(Extracted data entries)
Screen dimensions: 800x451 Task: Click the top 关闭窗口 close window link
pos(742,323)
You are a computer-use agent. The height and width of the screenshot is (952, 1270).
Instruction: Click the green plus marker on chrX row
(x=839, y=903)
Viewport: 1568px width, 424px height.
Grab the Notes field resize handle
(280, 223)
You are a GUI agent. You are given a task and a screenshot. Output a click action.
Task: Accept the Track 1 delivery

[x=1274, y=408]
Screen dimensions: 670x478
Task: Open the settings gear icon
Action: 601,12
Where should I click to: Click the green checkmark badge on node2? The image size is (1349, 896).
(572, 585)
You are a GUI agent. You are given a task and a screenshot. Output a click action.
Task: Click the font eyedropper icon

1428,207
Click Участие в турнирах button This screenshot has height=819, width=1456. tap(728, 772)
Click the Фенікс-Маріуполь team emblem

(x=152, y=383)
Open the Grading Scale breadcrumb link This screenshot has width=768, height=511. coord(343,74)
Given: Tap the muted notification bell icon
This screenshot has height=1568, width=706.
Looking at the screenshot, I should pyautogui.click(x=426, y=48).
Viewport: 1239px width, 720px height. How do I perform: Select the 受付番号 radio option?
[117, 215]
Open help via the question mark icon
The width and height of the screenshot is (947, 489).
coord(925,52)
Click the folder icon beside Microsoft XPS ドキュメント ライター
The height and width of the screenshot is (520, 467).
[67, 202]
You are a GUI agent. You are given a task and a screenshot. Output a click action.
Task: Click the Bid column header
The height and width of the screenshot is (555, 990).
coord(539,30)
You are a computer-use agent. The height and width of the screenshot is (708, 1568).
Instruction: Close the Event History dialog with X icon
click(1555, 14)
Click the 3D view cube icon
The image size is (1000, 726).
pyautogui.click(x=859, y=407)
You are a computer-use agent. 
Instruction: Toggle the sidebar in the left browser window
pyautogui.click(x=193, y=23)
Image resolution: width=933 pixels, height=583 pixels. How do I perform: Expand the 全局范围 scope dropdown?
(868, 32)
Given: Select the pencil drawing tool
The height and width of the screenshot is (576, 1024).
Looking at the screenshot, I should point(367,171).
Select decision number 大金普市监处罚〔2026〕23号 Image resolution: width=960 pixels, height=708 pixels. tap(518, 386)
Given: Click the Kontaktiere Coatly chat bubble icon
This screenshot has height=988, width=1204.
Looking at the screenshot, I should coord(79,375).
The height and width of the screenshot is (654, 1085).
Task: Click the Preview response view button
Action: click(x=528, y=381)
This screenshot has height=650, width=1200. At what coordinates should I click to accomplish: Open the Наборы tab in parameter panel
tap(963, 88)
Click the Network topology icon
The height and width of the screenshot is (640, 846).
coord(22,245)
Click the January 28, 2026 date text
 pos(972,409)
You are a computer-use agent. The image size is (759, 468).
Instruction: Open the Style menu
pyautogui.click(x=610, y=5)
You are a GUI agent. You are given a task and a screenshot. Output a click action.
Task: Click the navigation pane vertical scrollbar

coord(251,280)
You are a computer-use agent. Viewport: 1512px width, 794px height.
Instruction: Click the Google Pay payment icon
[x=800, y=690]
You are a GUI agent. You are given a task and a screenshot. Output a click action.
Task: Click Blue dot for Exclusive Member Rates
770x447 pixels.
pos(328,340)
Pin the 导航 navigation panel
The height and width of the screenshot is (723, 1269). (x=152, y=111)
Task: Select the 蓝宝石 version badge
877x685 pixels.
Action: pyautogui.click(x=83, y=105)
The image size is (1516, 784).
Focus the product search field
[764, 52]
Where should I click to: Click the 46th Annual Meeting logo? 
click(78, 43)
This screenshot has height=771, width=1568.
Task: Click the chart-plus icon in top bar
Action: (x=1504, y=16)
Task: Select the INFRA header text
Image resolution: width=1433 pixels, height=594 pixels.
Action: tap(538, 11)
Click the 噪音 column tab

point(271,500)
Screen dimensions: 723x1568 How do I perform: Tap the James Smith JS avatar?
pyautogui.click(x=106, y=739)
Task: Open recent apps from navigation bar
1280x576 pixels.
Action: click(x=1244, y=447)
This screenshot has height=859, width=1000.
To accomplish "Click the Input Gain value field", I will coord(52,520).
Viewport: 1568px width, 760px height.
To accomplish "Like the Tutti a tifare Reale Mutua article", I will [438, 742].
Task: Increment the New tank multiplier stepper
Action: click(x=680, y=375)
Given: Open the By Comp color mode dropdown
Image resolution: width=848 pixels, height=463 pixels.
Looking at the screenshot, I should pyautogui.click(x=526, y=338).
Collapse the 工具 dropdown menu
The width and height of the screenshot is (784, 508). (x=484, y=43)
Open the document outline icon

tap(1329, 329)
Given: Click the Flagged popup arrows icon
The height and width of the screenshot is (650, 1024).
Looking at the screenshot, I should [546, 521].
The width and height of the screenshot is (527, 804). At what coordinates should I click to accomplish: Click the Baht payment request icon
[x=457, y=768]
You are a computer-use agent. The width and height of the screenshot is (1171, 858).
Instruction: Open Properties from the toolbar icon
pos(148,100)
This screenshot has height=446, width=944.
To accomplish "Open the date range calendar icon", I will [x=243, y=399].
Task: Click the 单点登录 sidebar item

== TRY IT ==
Please return every line from the one that contains "Task: Click the navigation" through the end of the entries, exactly, leaving out all others.

== SOLUTION TO THIS EXERCISE ==
Task: Click the navigation pane vertical scrollbar

coord(251,280)
You are a computer-use agent. Viewport: 1512px width, 794px height.
Instruction: Click the Google Pay payment icon
[x=800, y=690]
You are a GUI agent. You are given a task and a screenshot. Output a click action.
Task: Click Blue dot for Exclusive Member Rates
770x447 pixels.
pos(328,340)
Pin the 导航 navigation panel
The height and width of the screenshot is (723, 1269). (x=152, y=111)
Task: Select the 蓝宝石 version badge
877x685 pixels.
Action: pyautogui.click(x=83, y=105)
The image size is (1516, 784).
Focus the product search field
[764, 52]
Where should I click to: Click the 46th Annual Meeting logo? 
click(78, 43)
This screenshot has height=771, width=1568.
Task: Click the chart-plus icon in top bar
Action: (x=1504, y=16)
Task: Select the INFRA header text
Image resolution: width=1433 pixels, height=594 pixels.
Action: tap(538, 11)
Click the 噪音 column tab

point(271,500)
Screen dimensions: 723x1568 How do I perform: Tap the James Smith JS avatar?
pyautogui.click(x=106, y=739)
Task: Open recent apps from navigation bar
1280x576 pixels.
Action: click(x=1244, y=447)
This screenshot has height=859, width=1000.
To accomplish "Click the Input Gain value field", I will coord(52,520).
Viewport: 1568px width, 760px height.
To accomplish "Like the Tutti a tifare Reale Mutua article", I will [438, 742].
Task: Increment the New tank multiplier stepper
Action: click(x=680, y=375)
Given: Open the By Comp color mode dropdown
Image resolution: width=848 pixels, height=463 pixels.
Looking at the screenshot, I should pyautogui.click(x=526, y=338).
Collapse the 工具 dropdown menu
The width and height of the screenshot is (784, 508). (x=484, y=43)
Open the document outline icon

tap(1329, 329)
Given: Click the Flagged popup arrows icon
The height and width of the screenshot is (650, 1024).
Looking at the screenshot, I should [546, 521].
The width and height of the screenshot is (527, 804). At what coordinates should I click to accomplish: Click the Baht payment request icon
[x=457, y=768]
You are a computer-use agent. The width and height of the screenshot is (1171, 858).
Instruction: Open Properties from the toolbar icon
pos(148,100)
This screenshot has height=446, width=944.
To accomplish "Open the date range calendar icon", I will [x=243, y=399].
Task: Click the 单点登录 sidebar item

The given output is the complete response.